§ **Exercise directions**
Word for word, reproduce every line of the data.

═════ Exercise material ═════

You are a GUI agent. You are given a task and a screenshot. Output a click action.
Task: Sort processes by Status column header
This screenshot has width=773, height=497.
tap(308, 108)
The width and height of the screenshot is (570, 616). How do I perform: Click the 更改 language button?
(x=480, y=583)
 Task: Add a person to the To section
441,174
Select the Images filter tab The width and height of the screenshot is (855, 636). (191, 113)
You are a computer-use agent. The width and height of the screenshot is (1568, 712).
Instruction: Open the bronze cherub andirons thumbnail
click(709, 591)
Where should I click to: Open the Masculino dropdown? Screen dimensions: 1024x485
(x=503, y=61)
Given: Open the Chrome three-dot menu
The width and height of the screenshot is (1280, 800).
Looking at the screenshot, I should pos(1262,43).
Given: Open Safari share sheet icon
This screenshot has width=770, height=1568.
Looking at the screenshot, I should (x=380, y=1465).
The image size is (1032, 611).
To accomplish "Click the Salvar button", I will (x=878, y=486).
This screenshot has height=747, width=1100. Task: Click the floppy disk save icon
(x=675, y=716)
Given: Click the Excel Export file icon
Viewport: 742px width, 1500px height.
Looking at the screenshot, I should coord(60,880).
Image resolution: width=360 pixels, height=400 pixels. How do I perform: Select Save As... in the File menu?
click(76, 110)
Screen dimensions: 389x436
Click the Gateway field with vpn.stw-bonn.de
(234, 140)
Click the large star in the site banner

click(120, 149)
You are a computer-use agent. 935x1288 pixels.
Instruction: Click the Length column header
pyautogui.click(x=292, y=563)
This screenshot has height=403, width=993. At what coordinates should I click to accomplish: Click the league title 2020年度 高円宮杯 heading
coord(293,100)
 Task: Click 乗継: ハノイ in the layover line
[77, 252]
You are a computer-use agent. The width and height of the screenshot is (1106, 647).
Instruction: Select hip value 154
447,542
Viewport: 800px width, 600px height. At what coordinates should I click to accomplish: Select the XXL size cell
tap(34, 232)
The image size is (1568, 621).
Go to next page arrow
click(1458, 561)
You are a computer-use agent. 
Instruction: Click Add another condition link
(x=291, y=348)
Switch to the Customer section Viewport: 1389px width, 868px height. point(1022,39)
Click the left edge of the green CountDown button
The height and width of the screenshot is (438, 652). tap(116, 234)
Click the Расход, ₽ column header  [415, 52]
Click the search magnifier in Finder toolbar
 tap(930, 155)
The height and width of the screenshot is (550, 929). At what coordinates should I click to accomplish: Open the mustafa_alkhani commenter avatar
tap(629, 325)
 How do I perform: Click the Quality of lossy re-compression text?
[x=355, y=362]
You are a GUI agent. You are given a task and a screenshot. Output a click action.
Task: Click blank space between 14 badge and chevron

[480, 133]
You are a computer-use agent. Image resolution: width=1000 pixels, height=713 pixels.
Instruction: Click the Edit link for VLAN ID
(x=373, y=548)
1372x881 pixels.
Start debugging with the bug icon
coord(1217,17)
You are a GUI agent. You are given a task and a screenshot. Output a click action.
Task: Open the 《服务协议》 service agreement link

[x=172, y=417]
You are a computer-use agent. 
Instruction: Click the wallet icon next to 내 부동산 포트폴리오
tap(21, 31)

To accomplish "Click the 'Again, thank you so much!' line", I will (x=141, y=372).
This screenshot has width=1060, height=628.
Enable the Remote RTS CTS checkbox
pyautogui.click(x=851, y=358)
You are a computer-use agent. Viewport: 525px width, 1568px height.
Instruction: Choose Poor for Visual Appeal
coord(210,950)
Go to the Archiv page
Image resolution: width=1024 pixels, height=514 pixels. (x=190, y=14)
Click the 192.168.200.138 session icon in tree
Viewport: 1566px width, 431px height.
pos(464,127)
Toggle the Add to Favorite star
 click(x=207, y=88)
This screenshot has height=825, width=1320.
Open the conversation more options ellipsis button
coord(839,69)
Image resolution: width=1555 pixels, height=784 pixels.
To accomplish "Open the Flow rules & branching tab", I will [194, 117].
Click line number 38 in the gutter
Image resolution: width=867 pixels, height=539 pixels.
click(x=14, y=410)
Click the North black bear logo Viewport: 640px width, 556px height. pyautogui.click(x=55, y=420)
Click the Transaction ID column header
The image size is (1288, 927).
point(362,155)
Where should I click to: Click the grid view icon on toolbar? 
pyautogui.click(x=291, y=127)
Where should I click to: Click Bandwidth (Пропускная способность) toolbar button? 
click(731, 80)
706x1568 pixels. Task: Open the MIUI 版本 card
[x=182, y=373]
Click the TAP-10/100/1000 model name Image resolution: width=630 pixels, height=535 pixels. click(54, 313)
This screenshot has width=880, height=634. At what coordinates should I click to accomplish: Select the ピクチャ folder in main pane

═════

§ **Written answer**
You are a GUI agent. You are given a task and a screenshot. Output a click action.
Task: Sort processes by Status column header
This screenshot has width=773, height=497.
tap(308, 108)
The width and height of the screenshot is (570, 616). How do I perform: Click the 更改 language button?
(x=480, y=583)
 Task: Add a person to the To section
441,174
Select the Images filter tab The width and height of the screenshot is (855, 636). (191, 113)
You are a computer-use agent. The width and height of the screenshot is (1568, 712).
Instruction: Open the bronze cherub andirons thumbnail
click(709, 591)
Where should I click to: Open the Masculino dropdown? Screen dimensions: 1024x485
(x=503, y=61)
Given: Open the Chrome three-dot menu
The width and height of the screenshot is (1280, 800).
Looking at the screenshot, I should pos(1262,43).
Given: Open Safari share sheet icon
This screenshot has width=770, height=1568.
Looking at the screenshot, I should (x=380, y=1465).
The image size is (1032, 611).
To accomplish "Click the Salvar button", I will (x=878, y=486).
This screenshot has height=747, width=1100. Task: Click the floppy disk save icon
(x=675, y=716)
Given: Click the Excel Export file icon
Viewport: 742px width, 1500px height.
Looking at the screenshot, I should coord(60,880).
Image resolution: width=360 pixels, height=400 pixels. How do I perform: Select Save As... in the File menu?
click(76, 110)
Screen dimensions: 389x436
Click the Gateway field with vpn.stw-bonn.de
(234, 140)
Click the large star in the site banner

click(120, 149)
You are a computer-use agent. 935x1288 pixels.
Instruction: Click the Length column header
pyautogui.click(x=292, y=563)
This screenshot has height=403, width=993. At what coordinates should I click to accomplish: Click the league title 2020年度 高円宮杯 heading
coord(293,100)
 Task: Click 乗継: ハノイ in the layover line
[77, 252]
You are a computer-use agent. The width and height of the screenshot is (1106, 647).
Instruction: Select hip value 154
447,542
Viewport: 800px width, 600px height. At what coordinates should I click to accomplish: Select the XXL size cell
tap(34, 232)
The image size is (1568, 621).
Go to next page arrow
click(1458, 561)
You are a computer-use agent. 
Instruction: Click Add another condition link
(x=291, y=348)
Switch to the Customer section Viewport: 1389px width, 868px height. point(1022,39)
Click the left edge of the green CountDown button
The height and width of the screenshot is (438, 652). tap(116, 234)
Click the Расход, ₽ column header  [415, 52]
Click the search magnifier in Finder toolbar
 tap(930, 155)
The height and width of the screenshot is (550, 929). At what coordinates should I click to accomplish: Open the mustafa_alkhani commenter avatar
tap(629, 325)
 How do I perform: Click the Quality of lossy re-compression text?
[x=355, y=362]
You are a GUI agent. You are given a task and a screenshot. Output a click action.
Task: Click blank space between 14 badge and chevron

[480, 133]
You are a computer-use agent. Image resolution: width=1000 pixels, height=713 pixels.
Instruction: Click the Edit link for VLAN ID
(x=373, y=548)
1372x881 pixels.
Start debugging with the bug icon
coord(1217,17)
You are a GUI agent. You are given a task and a screenshot. Output a click action.
Task: Open the 《服务协议》 service agreement link

[x=172, y=417]
You are a computer-use agent. 
Instruction: Click the wallet icon next to 내 부동산 포트폴리오
tap(21, 31)

To accomplish "Click the 'Again, thank you so much!' line", I will (x=141, y=372).
This screenshot has width=1060, height=628.
Enable the Remote RTS CTS checkbox
pyautogui.click(x=851, y=358)
You are a computer-use agent. Viewport: 525px width, 1568px height.
Instruction: Choose Poor for Visual Appeal
coord(210,950)
Go to the Archiv page
Image resolution: width=1024 pixels, height=514 pixels. (x=190, y=14)
Click the 192.168.200.138 session icon in tree
Viewport: 1566px width, 431px height.
pos(464,127)
Toggle the Add to Favorite star
 click(x=207, y=88)
This screenshot has height=825, width=1320.
Open the conversation more options ellipsis button
coord(839,69)
Image resolution: width=1555 pixels, height=784 pixels.
To accomplish "Open the Flow rules & branching tab", I will [194, 117].
Click line number 38 in the gutter
Image resolution: width=867 pixels, height=539 pixels.
click(x=14, y=410)
Click the North black bear logo Viewport: 640px width, 556px height. pyautogui.click(x=55, y=420)
Click the Transaction ID column header
The image size is (1288, 927).
point(362,155)
Where should I click to: Click the grid view icon on toolbar? 
pyautogui.click(x=291, y=127)
Where should I click to: Click Bandwidth (Пропускная способность) toolbar button? 
click(731, 80)
706x1568 pixels. Task: Open the MIUI 版本 card
[x=182, y=373]
Click the TAP-10/100/1000 model name Image resolution: width=630 pixels, height=535 pixels. click(54, 313)
This screenshot has width=880, height=634. At what coordinates should I click to accomplish: Select the ピクチャ folder in main pane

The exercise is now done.